Tight junctions primarily establish a permeable retinal barrier across epithelial sheets. Occludin is the first transmembrane protein of tight junctions to be identified, and ZO-1 is the first identified tight junction component [28, 29]. The effects of the P. lobata extract on the expression of tight junction proteins and membrane permeability have not been evaluated thus far. In the present study, we reported for the first time that the expression of tight junction proteins decreased in H2O2-treated RPE cells and that the P. lobata extract inhibited the disruption of ZO-1 expression, as observed by western blotting and immunohistochemistry (Figures 4 and 5). Tight junction disruption is related to the p38 MAPK signaling pathway [30, 31]. Inhibition or knockdown of JNK attenuates tight junction disruption [32]. The P. lobata extract inhibited p38 MAPK and JNK phosphorylation related to H2O2-induced tight junction disruption and barrier dysfunction.

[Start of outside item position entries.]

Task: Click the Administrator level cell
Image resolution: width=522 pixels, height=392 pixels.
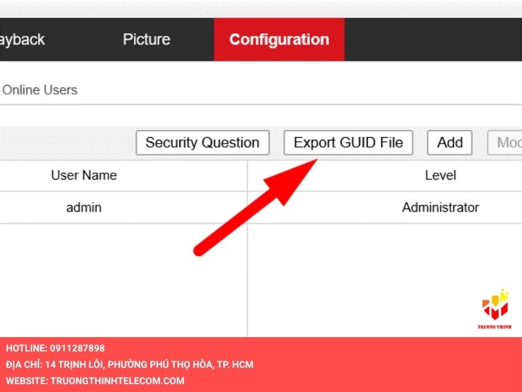Action: [x=440, y=207]
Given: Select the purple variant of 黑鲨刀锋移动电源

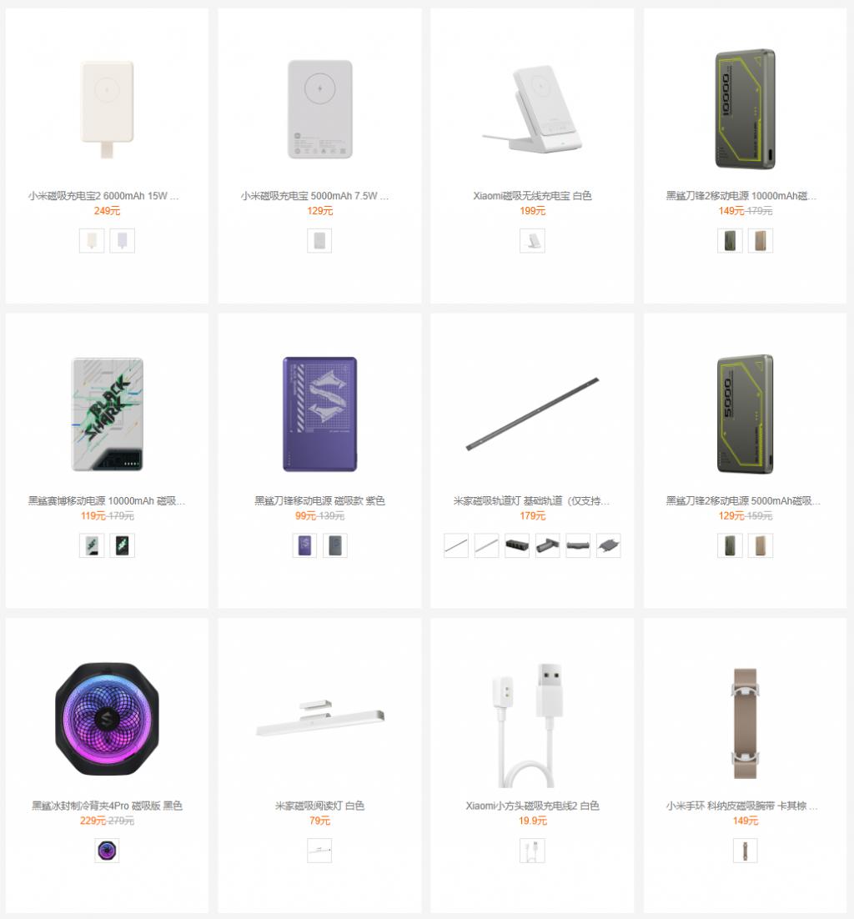Looking at the screenshot, I should click(304, 545).
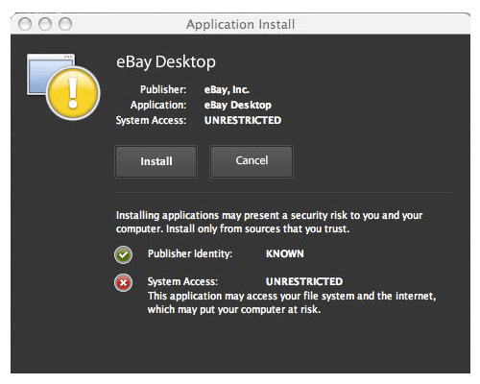This screenshot has height=384, width=480.
Task: Minimize the window using the middle title button
Action: tap(45, 24)
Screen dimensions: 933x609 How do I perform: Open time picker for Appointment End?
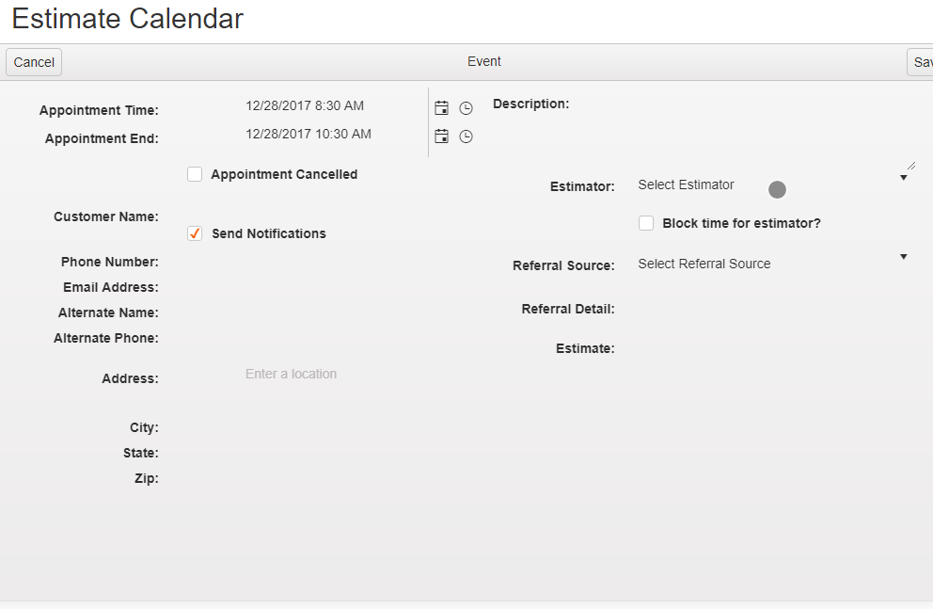[466, 136]
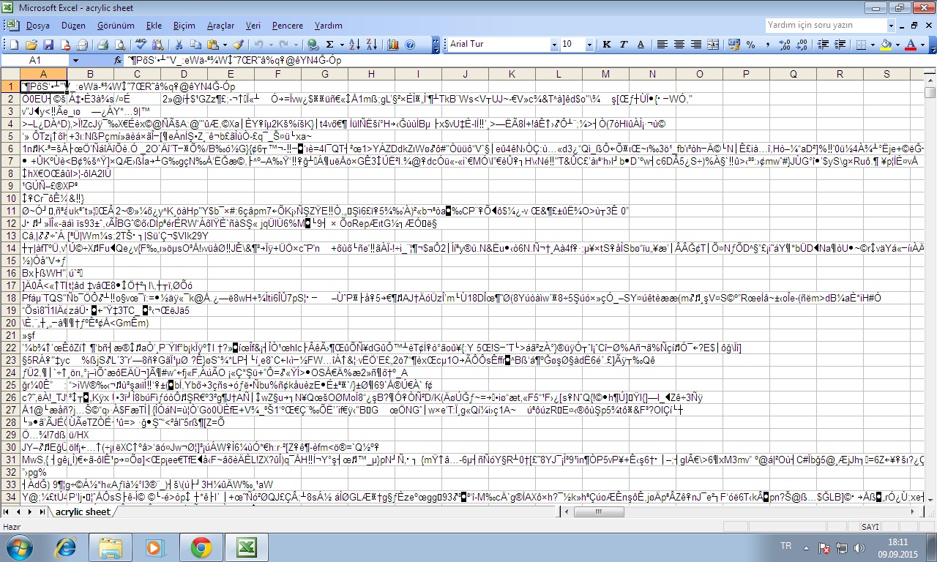
Task: Click the Save floppy disk icon
Action: 48,45
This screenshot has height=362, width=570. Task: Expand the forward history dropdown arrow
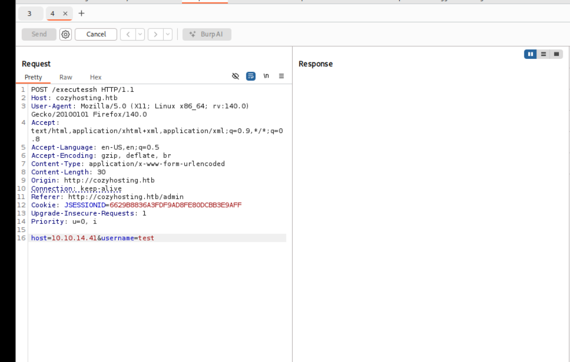pos(167,35)
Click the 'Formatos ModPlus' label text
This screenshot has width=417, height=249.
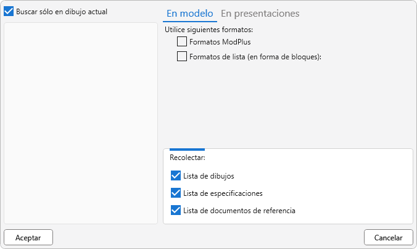coord(220,42)
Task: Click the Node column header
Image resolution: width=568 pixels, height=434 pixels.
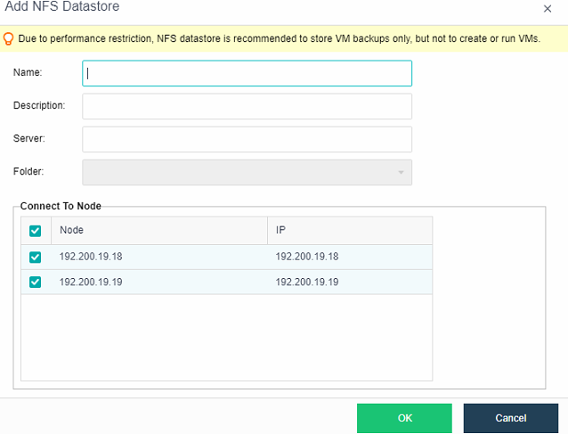Action: click(71, 230)
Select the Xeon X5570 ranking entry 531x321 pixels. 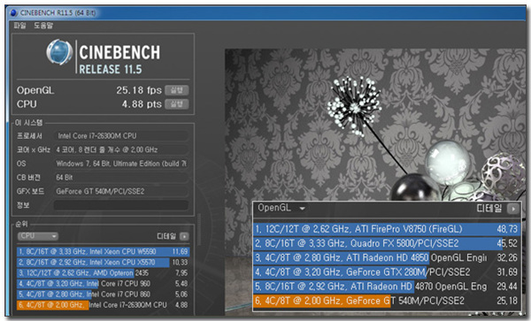tap(103, 263)
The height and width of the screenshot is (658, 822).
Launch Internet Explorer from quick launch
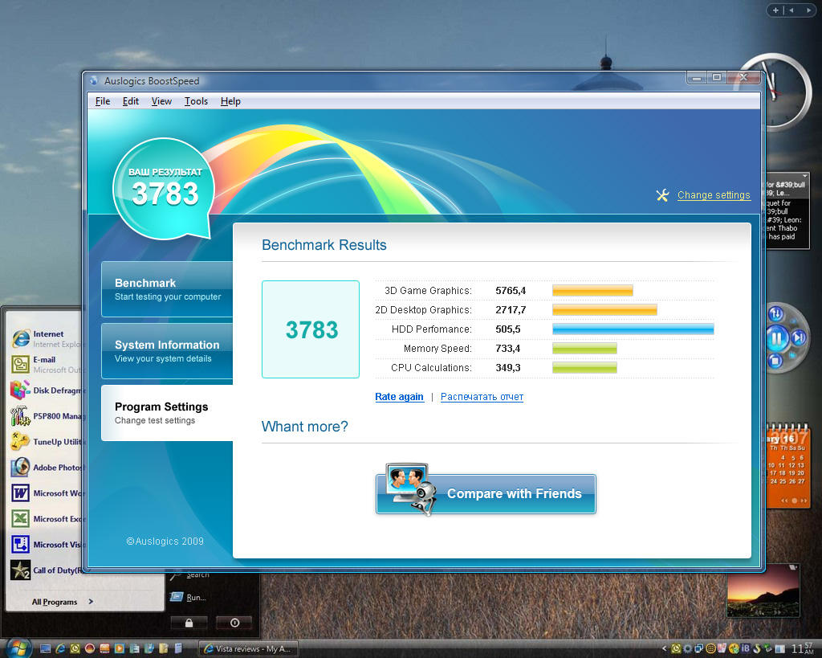[60, 648]
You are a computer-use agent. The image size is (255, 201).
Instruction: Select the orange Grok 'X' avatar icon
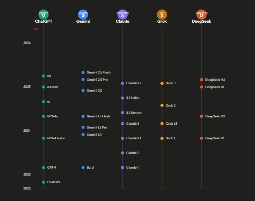162,14
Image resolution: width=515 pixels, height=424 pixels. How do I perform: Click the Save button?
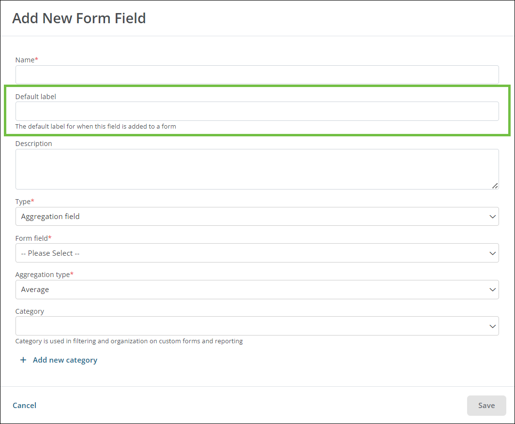coord(486,406)
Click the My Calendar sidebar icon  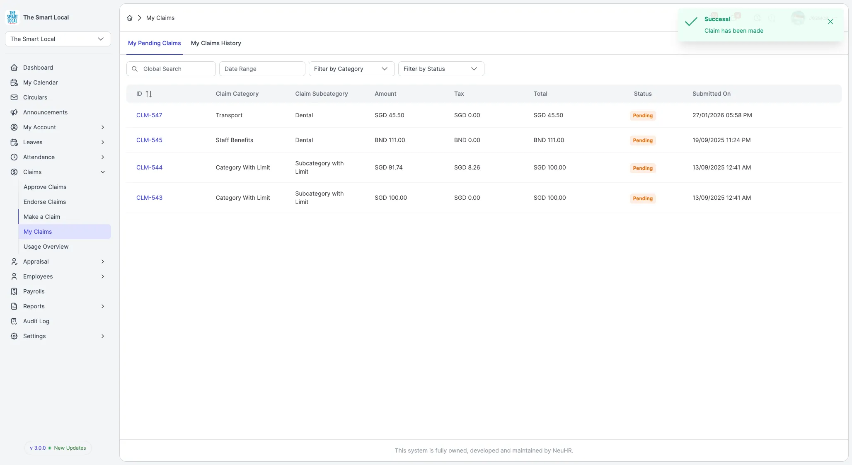click(14, 82)
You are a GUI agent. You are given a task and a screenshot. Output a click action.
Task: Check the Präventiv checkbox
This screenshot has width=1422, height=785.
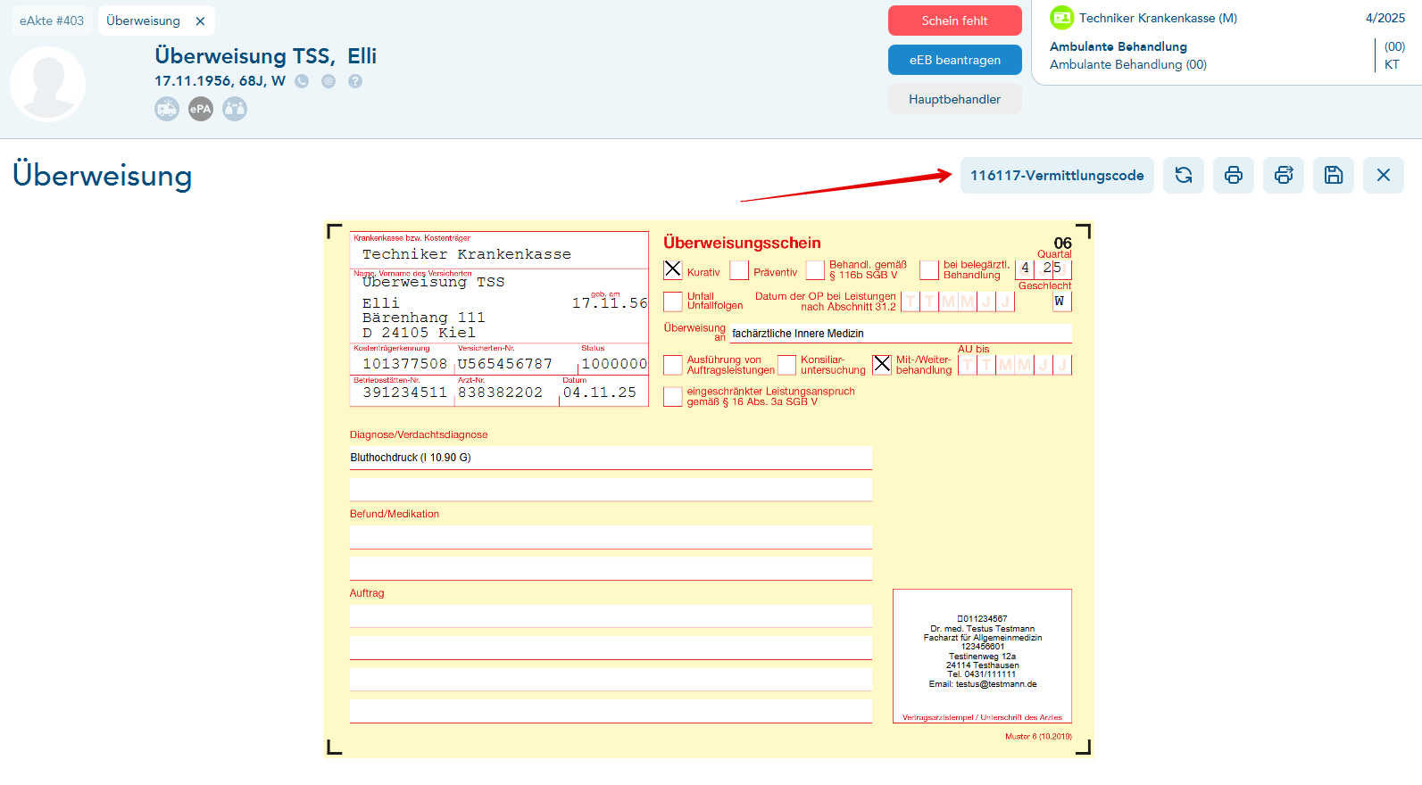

Pretreatment with P. lobabta extract showed preventive effects against oxidation, cell death, and tight junction disruption in H2O2-treated RPE cells. However, pretreatment with the individual compounds from the P. lobata extract did not show high efficiency compared to that obtained with P. lobata extract pretreatment. Therefore, these findings indicate that the P. lobata extract displays a synergistic effect of the three compounds. P. lobata extract is a crude herbal extract and is difficult to apply direct to the eyes now. However, following preclinical studies in the animal model for retinopathy and AMD and clinical studies, we can consider its clinical use via oral administration or eye drops. A variety of herb eye drops for allergies or eye health are currently on the market [33]. Future preclinical and clinical studies are required to further establish the effects of P. lobata extract.

5. Conclusions

The present study showed that the preventive effect of the P. lobata extract involved the inhibition of ROS generation and cell death in RPE cells. Furthermore, the P. lobata extract prevented tight junction disruption via the p38 MAPK and JNK signaling pathways. Together, these results strongly suggest that the P. lobata extract could be a potential alternative for preventing the development of oxidative stress-related ocular disorders such as AMD.